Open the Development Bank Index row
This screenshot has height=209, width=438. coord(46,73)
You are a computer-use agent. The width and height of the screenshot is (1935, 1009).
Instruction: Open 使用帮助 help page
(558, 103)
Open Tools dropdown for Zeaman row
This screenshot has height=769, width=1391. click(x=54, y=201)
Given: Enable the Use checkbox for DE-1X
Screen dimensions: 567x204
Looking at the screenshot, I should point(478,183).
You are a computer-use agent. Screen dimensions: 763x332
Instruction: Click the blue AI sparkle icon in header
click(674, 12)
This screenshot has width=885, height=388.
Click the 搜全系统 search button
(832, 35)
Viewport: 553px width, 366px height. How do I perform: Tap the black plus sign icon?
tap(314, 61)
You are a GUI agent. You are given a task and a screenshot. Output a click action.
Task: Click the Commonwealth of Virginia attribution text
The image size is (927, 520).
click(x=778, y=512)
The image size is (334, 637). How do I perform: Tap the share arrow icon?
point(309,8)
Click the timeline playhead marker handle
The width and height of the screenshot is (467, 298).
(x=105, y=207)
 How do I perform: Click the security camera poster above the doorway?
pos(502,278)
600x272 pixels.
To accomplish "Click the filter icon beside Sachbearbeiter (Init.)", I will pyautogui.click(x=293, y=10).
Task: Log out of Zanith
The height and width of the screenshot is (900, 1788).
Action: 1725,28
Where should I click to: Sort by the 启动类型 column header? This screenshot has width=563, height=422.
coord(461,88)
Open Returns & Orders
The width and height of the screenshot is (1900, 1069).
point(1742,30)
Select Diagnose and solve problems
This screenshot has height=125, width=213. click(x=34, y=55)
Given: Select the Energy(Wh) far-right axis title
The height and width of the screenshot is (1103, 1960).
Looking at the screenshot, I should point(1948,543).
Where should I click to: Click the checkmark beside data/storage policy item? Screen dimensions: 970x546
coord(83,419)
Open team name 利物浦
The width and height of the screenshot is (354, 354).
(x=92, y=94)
______________________________
Work instructions
Pick out every line in the rows above that contains the word "computer", matching case exactly, and copy each one in full.

Task response
You are a computer-use agent. The width and height of the screenshot is (1935, 1009).
You are a computer-use agent. Screen dimensions: 763x332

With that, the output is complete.